Reserve du Couvent, 2016, 13.5%, £13.00
Syrah 40%, Cabernet Franc 30%, Cabernet Sauvignon 30%. Oak-aged for 12 months.
Medium purple. Seemed to have some of the same quality of fruit as Le Prieuré, but with spice, and a bigger tannin kick on the palate. Medium-high acidity. Drink now *****

Reserve du Couvent is Ksara’s flagship wine, and a bestseller in Lebanon. I thought it was good now, but was told it should keep 5-10 years

French-style from Lebanon

These wines are intended to be true to their French originals of White Burgundy and Claret.

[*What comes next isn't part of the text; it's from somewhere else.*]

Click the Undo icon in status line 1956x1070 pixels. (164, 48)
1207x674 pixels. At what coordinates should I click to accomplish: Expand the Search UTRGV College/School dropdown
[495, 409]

Chardonnay, Cuvée du Pape, 2017, £20
Aged in oak barrels.
Medium pale gold. Medium acid. Oak. I could easily believe this was a white Burgundy. Drink now *****

Château, 2016, 13.5%, £21
Veilles vignes. 60% Cabernet Sauvignon, 30% Merlot, and 10% Petit Verdot. 12 months ageing in oak, old and new in equal parts.
Medium pale purple. Dark berry fruit. Pencil box. Medium acidity. High tannin. Good fruit and spice. Needs more time. Was told would keep 10-20 years *****

In summary

While I have tasted quite a wide range of Lebanese wine in the past, for some reason the only Ksara wine I had tried prior to this tasting was the Reserve du Couvent, so I was pleased to get to know Ksara better. Overall it was a good and varied set of wines, and all were showing well. I see I gave most of them very good star ratings and wonder, as I often do, if I was not over-generous. However, they fairly represented my subjective opinion at the time, so I will not go back to adjust the ratings.

And generally the wines were very reasonably priced too in my opinion. However, while the Chardonnay Cuvée du Pape and Château wines may have been fairly priced, I am not sure what they offered that could not be bought from Bordeaux or Burgundy for similar money or less. George commented that Ksara’s cheaper wines tended to sell best to export markets, which I think will continue to be the case, while the more prestigious French variety wines were more favoured in Lebanon.

I really must try to revisit some of these wines to gain a better appreciation, but from my exposure to them so far I think the Merwah was the most interesting and attractive white, while the Reserve du Couvent was my favourite red, for being a good all-round solid performer.